I consueti passaggi di sviluppo di un progetto registrano, per la Spectre, un cambio di scenario. Dalle nevi e dai ghiacci dei campi prova nell'Artico si sposta nel sud della Francia. Costa Azzurra e le sue strade interne, Miramas e il circuito dove il Gruppo BMW è di casa.

Scocca in alluminio e pezzi mai così grandi

Aspettando che in Costa Azzurra, sulle strade del glamour mostri il lusso dell'elettrico, Rolls Royce anticipa alcune delle soluzioni caratteristiche. L'architettura in alluminio, rinforzata con acciaio in punti strategici, prevede una batteria che sarà parte integrante della struttura. Questo ha fatto sì che si ottenesse una rigidità superiore del 30% rispetto a modelli simili del marchio, endotermici.

Annuncia due record a loro modo curiosi, poi, la Spectre. La fiancata sarà composta da un unico pezzo di alluminio dalla porzione appena avanti il montante A fino alla cornice dei fari posteriori. Circa 4 metri di sviluppo. Misurano invece quasi un metro e mezzo ciascuna le due portiere con apertura controvento e prive di montanti. Mai una Rolls Royce si era spinta a portiere così ampie (ovviamente assistite nell'apertura e chiusura).

Oltre al lusso senza eguali, da una Rolls Royce - tanto più dalla prima elettrica - l'attesa è di una qualità di marcia sontuosa. Come migliorare quello che può considerarsi già il top di lusso, comfort e isolamento, è difficile immaginarlo. I tecnici anticipano lo sviluppo di un sistema proprietario di sospensioni attive, una delle aree dove la prossimità alla raccolta dati delle centraline consente un'attuazione rapida come mai prima degli interventi. 

Assetto stabilizzato e proprietario Rolls 

Le barre antirollio scollegabili, nel sistema di stabilizzazione non sono certo una novità. L'interpretazione tecnica Rolls Royce, però, si compone di altro. La scansione della strada davanti al veicolo (sistema Flagbearer) e il posizionamento dell'auto rilevato dal navigatore, sono due fattori che rilevano le condizioni dell'asfalto e l'avvicinarsi di una curva.
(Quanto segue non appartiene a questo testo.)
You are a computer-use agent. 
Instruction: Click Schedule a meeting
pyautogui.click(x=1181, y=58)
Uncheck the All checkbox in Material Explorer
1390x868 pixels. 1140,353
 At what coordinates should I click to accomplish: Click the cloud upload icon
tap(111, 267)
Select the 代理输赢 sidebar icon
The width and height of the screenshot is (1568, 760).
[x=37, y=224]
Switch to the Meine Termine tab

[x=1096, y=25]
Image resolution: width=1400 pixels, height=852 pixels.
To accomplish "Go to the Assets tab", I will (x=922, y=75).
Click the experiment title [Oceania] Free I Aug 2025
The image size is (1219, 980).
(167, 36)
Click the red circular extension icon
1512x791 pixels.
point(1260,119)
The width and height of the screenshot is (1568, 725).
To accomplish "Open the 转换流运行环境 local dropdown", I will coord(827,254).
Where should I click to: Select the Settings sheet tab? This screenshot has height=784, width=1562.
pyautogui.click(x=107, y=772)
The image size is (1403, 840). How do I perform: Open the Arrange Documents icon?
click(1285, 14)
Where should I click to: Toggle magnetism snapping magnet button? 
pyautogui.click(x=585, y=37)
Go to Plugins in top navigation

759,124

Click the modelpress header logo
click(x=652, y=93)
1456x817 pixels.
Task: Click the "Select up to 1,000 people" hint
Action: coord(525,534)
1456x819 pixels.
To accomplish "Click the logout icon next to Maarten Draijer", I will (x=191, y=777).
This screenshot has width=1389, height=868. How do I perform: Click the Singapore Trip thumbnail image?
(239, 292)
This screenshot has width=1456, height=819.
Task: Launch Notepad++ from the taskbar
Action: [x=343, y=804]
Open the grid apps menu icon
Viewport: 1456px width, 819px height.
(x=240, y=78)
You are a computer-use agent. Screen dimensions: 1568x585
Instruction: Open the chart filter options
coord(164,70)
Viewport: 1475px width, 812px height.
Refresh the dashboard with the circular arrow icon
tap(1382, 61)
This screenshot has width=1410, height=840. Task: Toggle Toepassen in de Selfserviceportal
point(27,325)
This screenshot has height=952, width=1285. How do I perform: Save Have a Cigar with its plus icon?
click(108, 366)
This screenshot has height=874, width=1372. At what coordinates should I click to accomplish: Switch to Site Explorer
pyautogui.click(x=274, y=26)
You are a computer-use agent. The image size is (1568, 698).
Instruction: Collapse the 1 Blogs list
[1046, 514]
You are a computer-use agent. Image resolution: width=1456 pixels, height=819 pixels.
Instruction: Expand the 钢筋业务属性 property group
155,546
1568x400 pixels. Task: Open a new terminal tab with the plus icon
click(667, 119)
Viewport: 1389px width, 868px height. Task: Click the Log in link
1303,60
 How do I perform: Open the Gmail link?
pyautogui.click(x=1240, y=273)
In rettilineo, le barre antirollio - due semi-barre collegate da un attuatore elettrico - sono disaccoppiate ed evitano la trasmissione delle imperfezioni filtrate da un solo lato dell'auto. All'avvicinarsi di una curva, le barre diventano solidali, l'assetto si irrigidisce nella taratura degli ammortizzatori e l'elettronica regola la risposta delle quattro ruote sterzanti. Così si bilancia un assetto morbido in rettilineo e uno più frenato, a contrastare il rollio, in curva.

Oltre 18 sensori sono monitorati dall'elettronica per gestire la fase della curva.